→ **MATERIAL PROVIDED**:
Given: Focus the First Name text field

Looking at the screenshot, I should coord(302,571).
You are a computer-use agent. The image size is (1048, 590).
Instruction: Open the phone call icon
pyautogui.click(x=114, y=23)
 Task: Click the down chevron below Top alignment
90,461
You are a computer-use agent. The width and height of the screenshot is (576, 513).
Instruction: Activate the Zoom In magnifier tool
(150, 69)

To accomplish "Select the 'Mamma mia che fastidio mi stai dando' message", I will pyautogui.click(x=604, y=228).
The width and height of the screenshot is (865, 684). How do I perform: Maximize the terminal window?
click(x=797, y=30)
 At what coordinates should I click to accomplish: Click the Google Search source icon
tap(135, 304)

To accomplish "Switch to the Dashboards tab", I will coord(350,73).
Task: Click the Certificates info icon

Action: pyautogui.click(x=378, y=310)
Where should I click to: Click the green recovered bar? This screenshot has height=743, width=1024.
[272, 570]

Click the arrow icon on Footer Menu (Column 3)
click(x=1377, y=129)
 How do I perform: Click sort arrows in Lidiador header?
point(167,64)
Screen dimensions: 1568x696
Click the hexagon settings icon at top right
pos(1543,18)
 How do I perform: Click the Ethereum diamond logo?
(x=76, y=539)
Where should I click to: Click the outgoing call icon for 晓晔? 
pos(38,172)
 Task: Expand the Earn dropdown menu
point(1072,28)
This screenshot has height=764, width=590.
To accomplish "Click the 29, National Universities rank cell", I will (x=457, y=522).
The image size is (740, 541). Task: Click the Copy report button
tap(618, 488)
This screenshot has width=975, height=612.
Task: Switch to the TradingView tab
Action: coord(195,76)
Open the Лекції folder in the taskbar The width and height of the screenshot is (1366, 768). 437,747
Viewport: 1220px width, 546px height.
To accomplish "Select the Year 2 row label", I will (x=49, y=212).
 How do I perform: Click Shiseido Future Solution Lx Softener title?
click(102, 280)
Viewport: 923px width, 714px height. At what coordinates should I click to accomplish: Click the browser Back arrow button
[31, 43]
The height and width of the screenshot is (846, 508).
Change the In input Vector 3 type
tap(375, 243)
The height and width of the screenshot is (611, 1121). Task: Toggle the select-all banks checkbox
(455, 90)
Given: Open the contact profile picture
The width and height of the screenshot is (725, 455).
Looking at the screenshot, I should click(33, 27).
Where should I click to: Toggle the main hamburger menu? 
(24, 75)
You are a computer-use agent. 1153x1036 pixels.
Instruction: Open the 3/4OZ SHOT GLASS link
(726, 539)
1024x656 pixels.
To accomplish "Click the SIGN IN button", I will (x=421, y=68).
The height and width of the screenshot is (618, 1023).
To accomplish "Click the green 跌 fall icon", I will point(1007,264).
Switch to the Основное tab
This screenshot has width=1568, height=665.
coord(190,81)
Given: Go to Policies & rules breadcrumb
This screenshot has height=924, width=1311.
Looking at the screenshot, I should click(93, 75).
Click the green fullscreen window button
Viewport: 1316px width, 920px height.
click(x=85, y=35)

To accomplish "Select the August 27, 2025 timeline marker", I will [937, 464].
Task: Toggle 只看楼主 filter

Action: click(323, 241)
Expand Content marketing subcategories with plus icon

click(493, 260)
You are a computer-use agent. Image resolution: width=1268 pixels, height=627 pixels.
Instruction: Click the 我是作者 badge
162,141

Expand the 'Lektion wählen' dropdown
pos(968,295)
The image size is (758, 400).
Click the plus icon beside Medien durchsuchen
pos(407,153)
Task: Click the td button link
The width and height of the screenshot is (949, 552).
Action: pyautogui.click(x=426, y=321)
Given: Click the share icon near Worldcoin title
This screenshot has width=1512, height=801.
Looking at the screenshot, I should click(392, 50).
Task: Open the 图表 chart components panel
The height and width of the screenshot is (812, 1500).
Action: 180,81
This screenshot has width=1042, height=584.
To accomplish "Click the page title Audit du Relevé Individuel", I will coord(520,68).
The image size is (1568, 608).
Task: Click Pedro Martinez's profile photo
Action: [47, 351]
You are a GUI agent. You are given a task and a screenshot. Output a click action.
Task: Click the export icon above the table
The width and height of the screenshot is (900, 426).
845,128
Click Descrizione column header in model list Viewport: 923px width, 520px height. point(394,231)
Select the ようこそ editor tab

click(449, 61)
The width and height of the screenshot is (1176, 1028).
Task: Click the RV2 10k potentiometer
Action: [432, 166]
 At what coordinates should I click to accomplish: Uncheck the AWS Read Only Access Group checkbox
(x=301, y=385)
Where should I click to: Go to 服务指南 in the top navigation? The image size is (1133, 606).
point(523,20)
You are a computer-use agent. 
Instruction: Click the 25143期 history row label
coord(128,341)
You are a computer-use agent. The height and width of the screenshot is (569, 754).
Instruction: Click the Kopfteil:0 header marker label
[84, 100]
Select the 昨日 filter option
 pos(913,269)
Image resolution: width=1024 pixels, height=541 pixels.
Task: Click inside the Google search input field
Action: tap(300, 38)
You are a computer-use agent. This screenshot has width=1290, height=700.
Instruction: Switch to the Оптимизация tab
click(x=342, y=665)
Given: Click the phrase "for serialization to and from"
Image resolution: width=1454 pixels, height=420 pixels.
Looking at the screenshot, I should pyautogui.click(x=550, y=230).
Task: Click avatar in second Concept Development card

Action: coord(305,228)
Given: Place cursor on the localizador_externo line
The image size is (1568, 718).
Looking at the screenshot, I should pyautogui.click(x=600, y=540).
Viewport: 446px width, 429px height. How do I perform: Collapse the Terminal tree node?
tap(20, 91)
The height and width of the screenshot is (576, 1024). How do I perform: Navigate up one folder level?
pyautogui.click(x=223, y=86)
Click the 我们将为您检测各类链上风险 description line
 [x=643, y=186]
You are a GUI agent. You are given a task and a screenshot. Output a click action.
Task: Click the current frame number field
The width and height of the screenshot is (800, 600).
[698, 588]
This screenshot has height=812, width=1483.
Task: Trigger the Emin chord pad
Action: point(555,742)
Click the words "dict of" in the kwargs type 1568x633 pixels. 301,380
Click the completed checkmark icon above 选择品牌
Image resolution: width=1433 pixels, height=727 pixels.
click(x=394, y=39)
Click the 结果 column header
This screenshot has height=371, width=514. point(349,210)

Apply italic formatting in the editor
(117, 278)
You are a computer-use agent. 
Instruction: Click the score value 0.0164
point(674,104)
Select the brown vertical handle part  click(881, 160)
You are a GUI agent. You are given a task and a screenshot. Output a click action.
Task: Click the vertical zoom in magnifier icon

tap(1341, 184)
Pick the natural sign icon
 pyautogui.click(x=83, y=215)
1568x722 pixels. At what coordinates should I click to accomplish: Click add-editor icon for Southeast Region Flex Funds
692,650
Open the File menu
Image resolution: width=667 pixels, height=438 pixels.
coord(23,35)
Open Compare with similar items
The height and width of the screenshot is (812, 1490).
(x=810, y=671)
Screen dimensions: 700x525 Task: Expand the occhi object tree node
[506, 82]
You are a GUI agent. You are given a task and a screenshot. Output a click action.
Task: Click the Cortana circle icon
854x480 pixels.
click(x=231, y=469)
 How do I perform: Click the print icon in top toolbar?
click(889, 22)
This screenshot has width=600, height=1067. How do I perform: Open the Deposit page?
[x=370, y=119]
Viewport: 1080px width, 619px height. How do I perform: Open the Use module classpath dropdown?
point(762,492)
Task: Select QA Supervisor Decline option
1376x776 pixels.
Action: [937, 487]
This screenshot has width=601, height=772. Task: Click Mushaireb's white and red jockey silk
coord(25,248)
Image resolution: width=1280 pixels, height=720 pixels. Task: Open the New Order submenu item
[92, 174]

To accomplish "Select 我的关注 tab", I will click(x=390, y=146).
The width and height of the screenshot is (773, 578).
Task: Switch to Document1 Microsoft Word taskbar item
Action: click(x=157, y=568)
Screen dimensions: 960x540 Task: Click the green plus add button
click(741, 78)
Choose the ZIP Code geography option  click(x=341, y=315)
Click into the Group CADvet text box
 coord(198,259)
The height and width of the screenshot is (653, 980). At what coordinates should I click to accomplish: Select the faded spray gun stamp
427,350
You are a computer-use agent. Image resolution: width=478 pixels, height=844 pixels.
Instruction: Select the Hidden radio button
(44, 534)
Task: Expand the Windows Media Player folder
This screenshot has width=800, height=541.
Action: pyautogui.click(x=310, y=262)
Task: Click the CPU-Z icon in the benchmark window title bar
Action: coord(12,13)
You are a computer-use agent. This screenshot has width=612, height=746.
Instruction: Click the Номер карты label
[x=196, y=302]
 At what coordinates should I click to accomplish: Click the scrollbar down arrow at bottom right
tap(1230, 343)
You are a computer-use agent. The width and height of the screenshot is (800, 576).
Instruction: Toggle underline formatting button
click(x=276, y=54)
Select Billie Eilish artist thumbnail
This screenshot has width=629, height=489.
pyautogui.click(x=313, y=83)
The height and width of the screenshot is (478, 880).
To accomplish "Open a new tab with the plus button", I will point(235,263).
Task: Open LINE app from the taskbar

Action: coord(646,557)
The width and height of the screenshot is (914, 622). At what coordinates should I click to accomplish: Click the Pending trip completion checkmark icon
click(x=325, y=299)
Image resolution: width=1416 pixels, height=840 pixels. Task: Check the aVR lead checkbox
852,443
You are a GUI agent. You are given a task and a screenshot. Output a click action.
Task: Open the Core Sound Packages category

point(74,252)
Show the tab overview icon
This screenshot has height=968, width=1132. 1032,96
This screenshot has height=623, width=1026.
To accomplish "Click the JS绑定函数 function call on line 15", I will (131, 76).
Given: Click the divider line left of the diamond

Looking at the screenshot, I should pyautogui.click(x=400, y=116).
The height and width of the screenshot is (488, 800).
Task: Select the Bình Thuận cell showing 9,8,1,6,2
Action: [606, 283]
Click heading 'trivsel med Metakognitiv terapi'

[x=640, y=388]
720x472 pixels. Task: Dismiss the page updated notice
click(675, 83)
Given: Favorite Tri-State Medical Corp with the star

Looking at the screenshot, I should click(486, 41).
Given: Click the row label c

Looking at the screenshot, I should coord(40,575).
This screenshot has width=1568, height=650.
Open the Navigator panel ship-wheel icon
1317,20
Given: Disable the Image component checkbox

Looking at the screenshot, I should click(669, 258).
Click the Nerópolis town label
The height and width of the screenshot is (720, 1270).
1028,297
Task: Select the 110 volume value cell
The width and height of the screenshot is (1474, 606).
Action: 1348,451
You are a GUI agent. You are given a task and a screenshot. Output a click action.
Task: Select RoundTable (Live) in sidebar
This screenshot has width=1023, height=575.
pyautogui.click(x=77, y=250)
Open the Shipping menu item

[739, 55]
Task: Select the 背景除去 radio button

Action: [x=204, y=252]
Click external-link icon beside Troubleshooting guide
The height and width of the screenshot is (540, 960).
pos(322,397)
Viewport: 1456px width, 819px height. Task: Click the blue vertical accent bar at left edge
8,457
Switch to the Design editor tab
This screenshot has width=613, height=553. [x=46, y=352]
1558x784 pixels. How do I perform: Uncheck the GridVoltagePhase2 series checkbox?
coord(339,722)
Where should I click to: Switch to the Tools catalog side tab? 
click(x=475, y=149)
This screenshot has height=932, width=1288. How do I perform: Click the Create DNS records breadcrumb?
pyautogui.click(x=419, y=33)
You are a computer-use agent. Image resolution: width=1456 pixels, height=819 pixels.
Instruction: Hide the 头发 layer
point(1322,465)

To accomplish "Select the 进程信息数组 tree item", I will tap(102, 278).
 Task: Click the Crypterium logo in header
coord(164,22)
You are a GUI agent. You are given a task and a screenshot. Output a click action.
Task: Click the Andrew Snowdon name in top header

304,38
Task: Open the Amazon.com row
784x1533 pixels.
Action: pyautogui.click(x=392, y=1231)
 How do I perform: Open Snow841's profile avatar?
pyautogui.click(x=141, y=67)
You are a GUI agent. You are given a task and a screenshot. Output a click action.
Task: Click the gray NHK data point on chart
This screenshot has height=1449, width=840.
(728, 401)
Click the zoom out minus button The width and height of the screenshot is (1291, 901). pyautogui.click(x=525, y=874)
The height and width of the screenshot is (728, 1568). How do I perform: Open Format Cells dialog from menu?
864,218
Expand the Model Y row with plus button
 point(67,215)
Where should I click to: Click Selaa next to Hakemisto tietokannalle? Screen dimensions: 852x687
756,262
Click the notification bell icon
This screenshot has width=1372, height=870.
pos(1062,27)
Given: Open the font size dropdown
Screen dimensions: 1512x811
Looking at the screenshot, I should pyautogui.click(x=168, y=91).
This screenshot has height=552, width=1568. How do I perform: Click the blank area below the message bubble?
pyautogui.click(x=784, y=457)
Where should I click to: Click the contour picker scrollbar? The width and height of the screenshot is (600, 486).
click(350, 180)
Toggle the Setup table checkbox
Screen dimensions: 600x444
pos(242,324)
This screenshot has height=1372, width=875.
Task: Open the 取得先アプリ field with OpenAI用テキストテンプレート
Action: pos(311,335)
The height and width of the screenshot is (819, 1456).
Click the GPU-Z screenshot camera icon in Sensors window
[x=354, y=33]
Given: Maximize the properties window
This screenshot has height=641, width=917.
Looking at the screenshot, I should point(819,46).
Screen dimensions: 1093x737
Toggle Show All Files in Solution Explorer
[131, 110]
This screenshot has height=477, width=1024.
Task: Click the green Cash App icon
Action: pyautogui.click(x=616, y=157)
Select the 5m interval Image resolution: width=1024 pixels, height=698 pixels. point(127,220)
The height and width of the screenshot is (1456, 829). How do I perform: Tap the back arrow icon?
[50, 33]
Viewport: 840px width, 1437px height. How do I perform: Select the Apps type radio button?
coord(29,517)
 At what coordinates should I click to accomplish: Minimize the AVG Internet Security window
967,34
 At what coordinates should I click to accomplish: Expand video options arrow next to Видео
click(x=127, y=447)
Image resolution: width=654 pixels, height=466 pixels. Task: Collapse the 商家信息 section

→ **TASK DETAILS**: Look for the string "chart" in the listing above and copy every line holding it.

→ **RESPONSE TO THIS EXERCISE**:
Task: Open the 图表 chart components panel
Task: Click the gray NHK data point on chart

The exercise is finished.